:: TEXT ::
──────────

SSD embraces the idea of multiscale detection, hence, at each of last layers, it produces a set of prediction. Given an image of input 1 x 300 x 300 x 3, this creates a set of outputs:

Say for example, at Conv4_3, the output is 38×38×4×(c+4). 
In terms of number of bounding boxes, there are 38×38×4 = 5776 bounding boxes.
Similarly for other conv layers:
Conv7: 19×19×6 = 2166 boxes (6 boxes for each location)
Conv8_2: 10×10×6 = 600 boxes (6 boxes for each location)
Conv9_2: 5×5×6 = 150 boxes (6 boxes for each location)
Conv10_2: 3×3×4 = 36 boxes (4 boxes for each location)
Conv11_2: 1×1×4 = 4 boxes (4 boxes for each location)

How SSD produces its output.

The first version of YOLO don’t give a damn about multiscale. The last Conv layer produces a fixed set of outputs. there are 7×7 locations at the end with 2 bounding boxes for each location. YOLO only got 7×7×2 = 98. This is a reason why some first versions of YOLO don’t work stably, especially when it comes to video stream. It can detect well object in one frame and fails at the next with almost no difference between those two. Their potential candidates are too few in comparison with SSD. The huge amount of anchor boxes in SSD contribute a lot to its stability when working with video.

How YOLOv3 produces its output.

That’s the reason why YOLOv3 implements multiscale detection. With an image of input 1 x 416 x 416 x3, this creates a output in form of a list of 3 [(1 x 13 x 13 x 125), (1 x 26 x 26 x 125), (1 x 52 x 52 x 125)].

Why 125 here?

Suppose for each grid cell we predict 5 bounding boxes, each bounding box has 4 coordinate values and are 21 classes, then (20 + 5) * 5 = 125.

──────────

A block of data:
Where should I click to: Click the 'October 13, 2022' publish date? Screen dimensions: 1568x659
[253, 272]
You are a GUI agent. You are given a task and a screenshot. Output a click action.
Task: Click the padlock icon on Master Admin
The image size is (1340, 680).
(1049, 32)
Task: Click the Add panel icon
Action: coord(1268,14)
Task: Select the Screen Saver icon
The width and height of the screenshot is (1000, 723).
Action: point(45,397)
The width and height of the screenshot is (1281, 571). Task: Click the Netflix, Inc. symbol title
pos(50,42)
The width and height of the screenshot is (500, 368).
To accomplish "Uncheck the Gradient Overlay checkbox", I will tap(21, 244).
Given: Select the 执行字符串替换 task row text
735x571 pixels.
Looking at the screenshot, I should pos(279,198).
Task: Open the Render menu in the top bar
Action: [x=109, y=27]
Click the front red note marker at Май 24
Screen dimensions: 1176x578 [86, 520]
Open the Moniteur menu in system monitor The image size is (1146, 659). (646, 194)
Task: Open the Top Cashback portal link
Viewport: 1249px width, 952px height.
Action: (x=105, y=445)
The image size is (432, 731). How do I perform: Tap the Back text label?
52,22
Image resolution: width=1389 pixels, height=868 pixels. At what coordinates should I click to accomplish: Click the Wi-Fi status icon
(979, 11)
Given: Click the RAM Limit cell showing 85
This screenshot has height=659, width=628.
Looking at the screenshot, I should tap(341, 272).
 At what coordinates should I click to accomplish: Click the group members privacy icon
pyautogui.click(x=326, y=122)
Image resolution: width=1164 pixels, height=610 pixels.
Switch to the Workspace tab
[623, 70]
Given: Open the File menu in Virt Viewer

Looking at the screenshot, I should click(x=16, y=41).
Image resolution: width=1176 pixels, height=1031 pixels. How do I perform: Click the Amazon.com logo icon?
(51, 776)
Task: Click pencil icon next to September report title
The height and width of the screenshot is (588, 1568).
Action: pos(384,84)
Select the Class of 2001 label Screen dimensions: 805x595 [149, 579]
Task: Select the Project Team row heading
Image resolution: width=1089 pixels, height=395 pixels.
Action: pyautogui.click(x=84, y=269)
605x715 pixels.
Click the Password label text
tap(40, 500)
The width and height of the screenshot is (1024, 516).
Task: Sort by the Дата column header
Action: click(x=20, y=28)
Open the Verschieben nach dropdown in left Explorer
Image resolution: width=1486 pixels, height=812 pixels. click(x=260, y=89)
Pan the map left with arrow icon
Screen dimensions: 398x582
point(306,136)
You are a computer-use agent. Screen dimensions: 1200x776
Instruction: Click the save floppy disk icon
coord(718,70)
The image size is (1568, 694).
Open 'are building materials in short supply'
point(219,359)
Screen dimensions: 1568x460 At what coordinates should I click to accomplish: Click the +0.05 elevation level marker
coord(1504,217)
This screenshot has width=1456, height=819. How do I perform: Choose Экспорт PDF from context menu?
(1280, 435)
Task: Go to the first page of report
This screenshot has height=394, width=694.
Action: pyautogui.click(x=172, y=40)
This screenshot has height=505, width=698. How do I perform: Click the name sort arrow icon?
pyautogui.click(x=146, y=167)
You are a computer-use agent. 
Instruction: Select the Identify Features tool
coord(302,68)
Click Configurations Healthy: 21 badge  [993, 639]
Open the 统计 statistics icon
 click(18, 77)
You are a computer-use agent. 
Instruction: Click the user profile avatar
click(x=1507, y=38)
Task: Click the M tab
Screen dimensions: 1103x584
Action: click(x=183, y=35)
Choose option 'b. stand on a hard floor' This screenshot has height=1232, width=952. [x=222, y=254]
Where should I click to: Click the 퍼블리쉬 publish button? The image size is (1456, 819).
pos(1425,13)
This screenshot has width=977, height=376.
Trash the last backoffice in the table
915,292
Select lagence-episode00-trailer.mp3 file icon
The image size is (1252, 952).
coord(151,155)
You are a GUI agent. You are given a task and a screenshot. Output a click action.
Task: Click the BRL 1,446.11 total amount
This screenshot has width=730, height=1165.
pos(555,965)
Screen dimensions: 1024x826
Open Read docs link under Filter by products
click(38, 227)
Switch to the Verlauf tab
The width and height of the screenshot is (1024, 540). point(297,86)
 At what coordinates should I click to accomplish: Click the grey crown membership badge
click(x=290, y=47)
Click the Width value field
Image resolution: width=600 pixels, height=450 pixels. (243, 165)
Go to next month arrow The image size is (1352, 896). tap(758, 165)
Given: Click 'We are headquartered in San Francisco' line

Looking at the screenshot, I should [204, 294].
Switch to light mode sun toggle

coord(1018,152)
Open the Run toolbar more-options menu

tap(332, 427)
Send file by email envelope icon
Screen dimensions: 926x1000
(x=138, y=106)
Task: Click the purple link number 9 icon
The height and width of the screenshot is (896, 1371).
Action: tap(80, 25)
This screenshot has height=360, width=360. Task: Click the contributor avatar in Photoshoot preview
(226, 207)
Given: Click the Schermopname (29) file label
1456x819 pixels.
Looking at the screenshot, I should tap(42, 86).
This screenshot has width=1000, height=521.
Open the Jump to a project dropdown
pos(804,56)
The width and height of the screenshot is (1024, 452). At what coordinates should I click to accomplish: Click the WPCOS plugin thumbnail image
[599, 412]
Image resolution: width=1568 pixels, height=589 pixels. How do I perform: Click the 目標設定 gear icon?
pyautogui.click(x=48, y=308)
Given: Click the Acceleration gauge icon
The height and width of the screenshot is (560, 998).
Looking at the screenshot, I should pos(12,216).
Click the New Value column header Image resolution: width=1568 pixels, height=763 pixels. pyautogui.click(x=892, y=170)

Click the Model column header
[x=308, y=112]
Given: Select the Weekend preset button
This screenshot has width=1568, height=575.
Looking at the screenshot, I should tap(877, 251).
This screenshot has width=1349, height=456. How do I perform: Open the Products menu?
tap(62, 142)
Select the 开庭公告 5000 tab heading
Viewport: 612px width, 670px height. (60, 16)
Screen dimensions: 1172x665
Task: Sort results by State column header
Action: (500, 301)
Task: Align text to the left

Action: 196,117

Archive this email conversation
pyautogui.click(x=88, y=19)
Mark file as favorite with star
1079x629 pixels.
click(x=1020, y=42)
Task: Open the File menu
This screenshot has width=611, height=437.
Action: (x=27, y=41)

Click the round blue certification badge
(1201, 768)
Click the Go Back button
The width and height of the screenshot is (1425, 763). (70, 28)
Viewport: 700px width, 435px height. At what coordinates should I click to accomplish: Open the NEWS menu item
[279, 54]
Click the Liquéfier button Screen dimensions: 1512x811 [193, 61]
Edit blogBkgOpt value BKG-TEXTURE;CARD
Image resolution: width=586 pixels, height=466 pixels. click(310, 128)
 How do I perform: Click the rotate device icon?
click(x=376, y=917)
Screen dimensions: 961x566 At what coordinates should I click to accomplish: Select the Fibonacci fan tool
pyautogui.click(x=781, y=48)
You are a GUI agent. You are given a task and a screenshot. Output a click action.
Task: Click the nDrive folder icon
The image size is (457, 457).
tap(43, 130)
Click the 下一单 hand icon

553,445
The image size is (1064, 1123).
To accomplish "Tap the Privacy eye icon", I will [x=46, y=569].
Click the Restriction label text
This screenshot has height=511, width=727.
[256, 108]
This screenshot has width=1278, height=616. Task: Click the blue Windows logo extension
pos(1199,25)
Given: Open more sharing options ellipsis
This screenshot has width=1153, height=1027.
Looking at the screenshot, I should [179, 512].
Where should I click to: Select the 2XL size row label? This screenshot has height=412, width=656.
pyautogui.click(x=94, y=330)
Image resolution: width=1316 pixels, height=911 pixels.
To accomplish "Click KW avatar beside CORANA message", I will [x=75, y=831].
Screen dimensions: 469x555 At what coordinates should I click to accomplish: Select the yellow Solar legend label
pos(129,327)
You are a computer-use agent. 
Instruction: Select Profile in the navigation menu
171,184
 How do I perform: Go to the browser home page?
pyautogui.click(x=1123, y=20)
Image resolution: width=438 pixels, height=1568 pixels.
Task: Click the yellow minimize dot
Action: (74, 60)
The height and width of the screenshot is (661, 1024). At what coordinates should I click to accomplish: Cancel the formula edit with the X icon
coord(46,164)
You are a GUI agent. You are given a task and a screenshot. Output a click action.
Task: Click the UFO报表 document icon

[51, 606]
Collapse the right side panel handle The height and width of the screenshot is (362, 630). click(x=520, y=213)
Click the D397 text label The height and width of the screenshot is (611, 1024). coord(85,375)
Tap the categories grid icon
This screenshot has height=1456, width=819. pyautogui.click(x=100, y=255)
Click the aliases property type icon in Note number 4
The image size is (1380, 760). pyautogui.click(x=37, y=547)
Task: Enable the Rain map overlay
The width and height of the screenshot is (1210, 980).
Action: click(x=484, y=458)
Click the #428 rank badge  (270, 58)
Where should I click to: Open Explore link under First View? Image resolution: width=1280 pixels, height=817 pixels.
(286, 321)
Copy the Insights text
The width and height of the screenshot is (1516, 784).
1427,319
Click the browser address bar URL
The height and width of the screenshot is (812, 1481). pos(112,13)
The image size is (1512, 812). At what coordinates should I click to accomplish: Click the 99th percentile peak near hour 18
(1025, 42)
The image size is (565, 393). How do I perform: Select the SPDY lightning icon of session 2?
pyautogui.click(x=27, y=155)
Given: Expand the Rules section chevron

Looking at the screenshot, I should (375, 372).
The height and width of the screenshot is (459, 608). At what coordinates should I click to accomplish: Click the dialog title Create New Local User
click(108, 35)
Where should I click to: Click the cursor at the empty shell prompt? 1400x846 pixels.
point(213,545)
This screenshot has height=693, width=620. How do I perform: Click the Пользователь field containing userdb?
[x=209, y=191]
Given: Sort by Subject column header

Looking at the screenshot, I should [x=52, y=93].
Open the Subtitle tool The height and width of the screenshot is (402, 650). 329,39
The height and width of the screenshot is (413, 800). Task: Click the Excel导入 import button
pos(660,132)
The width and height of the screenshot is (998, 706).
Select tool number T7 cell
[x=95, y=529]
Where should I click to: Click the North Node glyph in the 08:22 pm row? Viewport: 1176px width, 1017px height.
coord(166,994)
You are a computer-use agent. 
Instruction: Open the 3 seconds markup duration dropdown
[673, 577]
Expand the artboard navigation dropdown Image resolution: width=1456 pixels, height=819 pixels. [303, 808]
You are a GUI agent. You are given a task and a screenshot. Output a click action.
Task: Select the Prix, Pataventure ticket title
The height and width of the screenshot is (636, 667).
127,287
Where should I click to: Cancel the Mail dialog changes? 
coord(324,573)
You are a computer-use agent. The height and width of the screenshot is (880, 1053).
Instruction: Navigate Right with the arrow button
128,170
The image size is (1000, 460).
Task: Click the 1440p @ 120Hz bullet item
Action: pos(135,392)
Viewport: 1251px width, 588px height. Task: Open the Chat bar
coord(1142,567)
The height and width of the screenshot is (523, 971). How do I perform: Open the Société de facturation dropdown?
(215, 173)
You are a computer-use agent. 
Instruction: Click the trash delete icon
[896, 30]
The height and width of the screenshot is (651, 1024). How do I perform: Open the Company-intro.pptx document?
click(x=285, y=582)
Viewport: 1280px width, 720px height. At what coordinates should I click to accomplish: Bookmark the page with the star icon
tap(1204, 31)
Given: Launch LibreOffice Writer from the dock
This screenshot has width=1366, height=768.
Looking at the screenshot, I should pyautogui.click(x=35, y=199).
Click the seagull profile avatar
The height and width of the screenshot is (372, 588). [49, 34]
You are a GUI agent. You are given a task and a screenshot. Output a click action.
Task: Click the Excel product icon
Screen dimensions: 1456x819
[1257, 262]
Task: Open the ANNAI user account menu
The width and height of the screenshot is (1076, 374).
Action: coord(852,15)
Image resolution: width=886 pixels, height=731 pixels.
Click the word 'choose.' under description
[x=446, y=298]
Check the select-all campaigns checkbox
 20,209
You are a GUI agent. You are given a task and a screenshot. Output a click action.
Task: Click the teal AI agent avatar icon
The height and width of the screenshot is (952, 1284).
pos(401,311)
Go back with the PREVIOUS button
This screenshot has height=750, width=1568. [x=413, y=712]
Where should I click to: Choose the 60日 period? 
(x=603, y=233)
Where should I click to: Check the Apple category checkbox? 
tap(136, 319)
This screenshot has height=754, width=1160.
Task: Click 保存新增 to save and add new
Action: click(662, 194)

──────────

:: EXERCISE REQUIREMENTS ::
(A) Duplicate part of the SSD and YOLO passage, beginning at the words "In terms of" and stopping after the words "4 boxes (4 boxes for each location)".
(B) Pick up the SSD and YOLO passage where it stops and continue it.

:: RESPONSES TO THE TASKS ::
(A)
In terms of number of bounding boxes, there are 38×38×4 = 5776 bounding boxes.
Similarly for other conv layers:
Conv7: 19×19×6 = 2166 boxes (6 boxes for each location)
Conv8_2: 10×10×6 = 600 boxes (6 boxes for each location)
Conv9_2: 5×5×6 = 150 boxes (6 boxes for each location)
Conv10_2: 3×3×4 = 36 boxes (4 boxes for each location)
Conv11_2: 1×1×4 = 4 boxes (4 boxes for each location)

(B)
Another thing is that while SSD considers background as a class, YOLO gives another meaning to this number, objectness score, which indicates the probability there is a object in this grid cell. It’s more intuitive, in my opinion. Considering background as a class will lead to imbalance between this class and the others and this can’t be remedied effectively by hard negative sampling. In short, in YOLO, it is 20 + 4 + 1, while in SSD it’s 21 + 4.

How YOLOv1 produces its output.

Basically speaking, the format of outputs is relatively the same between. There are some mismatches in the number of anchor boxes, actual meaning of coordinates value and objectness score. But I believe it’s safe to say that it is similar.

II. Loss function

I believe the second important factors of machine learning algorithm is its loss function. While input/output is the core of inference (I think), loss function is the heart of training process. In fact, understanding loss function and how it associates the output to the label is the only thing I deem important when training a model.

Up until now, you can see that when we compute the forward-pass, we keep mentioning the number of anchor boxes per cell to calculate the total number value each cell must output. However, other than that, we don’t use them at all, we don’t know where they are, their coordinates. So when do we use them?

The answer is we use it during loss computation and inference. Basically, object detector doesn’t predict the bounding boxes directly like most people assume, instead it predicts the likelihood the corresponding anchor box contains object or not and its distance to the true bounding box. That’s why we only need the anchor box’s information when computing loss and during inference, remember anchor box + prediction = bounding box.

From the annotation, SSD and YOLO build its ground-truth label. The label tends to have 5 values: 4 coordiates and class info. They also share the idea of matching anchor-boxes to ground-truth labels. Roughly speaking, the anchor boxes are divided into 2 groups: positive and negative. Positive group includes boxes that has IoU with groundtruth bigger than a specified threshold and vice versa. Each anchor box will associate with only one ground-truth box or nothing at all (background). And the model will predict the correction of coordinates and the class label for each anchor box. Why I call correction? This is the key idea (I think I should put it in input/output?). The model don’t predict the coordinates directly but the differences between this anchor box and its corresponding gt box.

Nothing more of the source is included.